Do you have an example of how to process long-lasting processes and not block main thread.

We have some AI workload and processing take from 30s to 5 mins depending on the input. Results should be returned to the front end for the user to analyze.

Can you advise or prove an example how to handle the call and not block main thread/uvloop?

Answered by sm-Fifteen

Apr 16, 2021

Here are the three main cases. The first one (async_will_block) is what you want to avoid.

from fastapi import FastAPI
from time import sleep
from asyncio import sleep as async_sleep

app = FastAPI()

# Blocking call in async route
# Async routes run on the main thread and are expected
# to never block for any significant period of time.
# sleep() is blocking, so the main thread will stall.

@app.get("/async_will_block")
async def async_will_block():
    sleep(10)
    return []

# Blocking calls on sync route
# Sync routes are run in a separate thread from a threadpool,
# so any blocking will not affect the main thread.

@app.get("/sync_no_block")
def sync_no_block():
    sleep(10)
    re…

View full answer

sm-Fifteen · 2021-04-16T19:45:37Z

sm-Fifteen
Apr 16, 2021

Here are the three main cases. The first one (async_will_block) is what you want to avoid.

from fastapi import FastAPI
from time import sleep
from asyncio import sleep as async_sleep

app = FastAPI()

# Blocking call in async route
# Async routes run on the main thread and are expected
# to never block for any significant period of time.
# sleep() is blocking, so the main thread will stall.

@app.get("/async_will_block")
async def async_will_block():
    sleep(10)
    return []

# Blocking calls on sync route
# Sync routes are run in a separate thread from a threadpool,
# so any blocking will not affect the main thread.

@app.get("/sync_no_block")
def sync_no_block():
    sleep(10)
    return []

# Awaiting coroutines on async routes
# Awaiting an async function causes it to yield the main thread
# while it's waiting for an operation to complete, so it's not blocking the thread.
# asyncio.sleep(), unlike time.sleep(), is an async function, so it can be awaited.

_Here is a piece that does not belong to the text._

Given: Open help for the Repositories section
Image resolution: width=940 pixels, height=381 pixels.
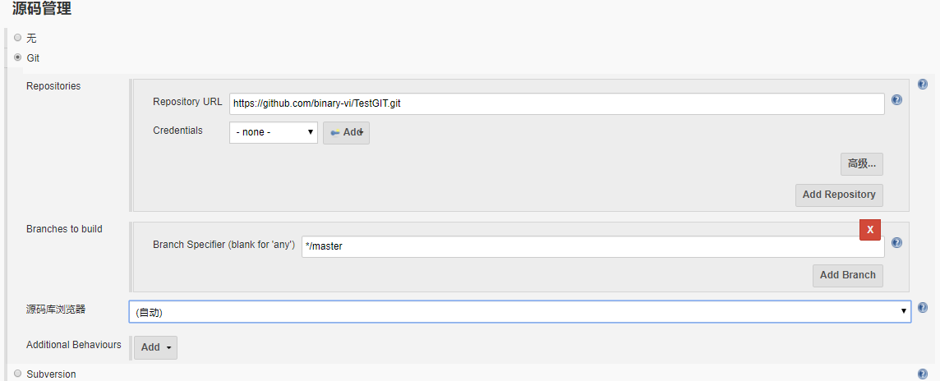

@app.get("/async_no_block")
async def async_no_block():
    await async_sleep(10)
    return []

Depending on how you're running your AI workload, you might run into issues with Python threads competing with each other for access to the GIL, which is how the CPython interpreter ensures that its memory can't be corrupted by two Python threads manipulating the same memory structures at the same time. This means two Python threads cannot run Python code at the same time (but most numpy number-crunching operations are fair game). This is important because it means your main thread could still get stalled by another thread that's doing is calculations in Python. All Python frameworks share this issue, not just FastAPI, but it's still a thing to consider when running long loops.

Issue #1224 also comes to mind. If you have very large data payloads that you're encoding in JSON, they could be stalling the encoder, which cannot free the GIL since it needs access to Python data structures to generate its output.

0 replies

raphaelauv · 2021-04-21T16:24:47Z

raphaelauv
Apr 21, 2021

1 configure uvicorn (hypercorn ... ) for long time reponse , otherwise it will timeout.

2 put the task in run_in_threadpool

from starlette.concurrency import run_in_threadpool

@app.get("/long_answer")
async def long_answer():
    rst = await run_in_threadpool(my_model.function_b, arg_1, arg_2)
    return rst

run_in_threadpool is based on threads , if you want use an other process for that then you gotta do it yourself. -> encode/starlette#1094

close your issue if my answer is clear , thank you.

0 replies

chansonzhang · 2022-06-09T05:32:14Z

chansonzhang
Jun 9, 2022

1 configure uvicorn (hypercorn ... ) for long time reponse , otherwise it will timeout.

2 put the task in run_in_threadpool
from starlette.concurrency import run_in_threadpool

@app.get("/long_answer")
async def long_answer():
    rst = await run_in_threadpool(my_model.function_b, arg_1, arg_2)
    return rst
run_in_threadpool is based on threads , if you want use an other process for that then you gotta do it yourself. -> encode/starlette#1094

close your issue if my answer is clear , thank you.

thanks, it helps

0 replies

antoniogomezalvarado · 2022-07-03T19:34:53Z

antoniogomezalvarado
Jul 3, 2022

1 configure uvicorn (hypercorn ... ) for long time reponse , otherwise it will timeout.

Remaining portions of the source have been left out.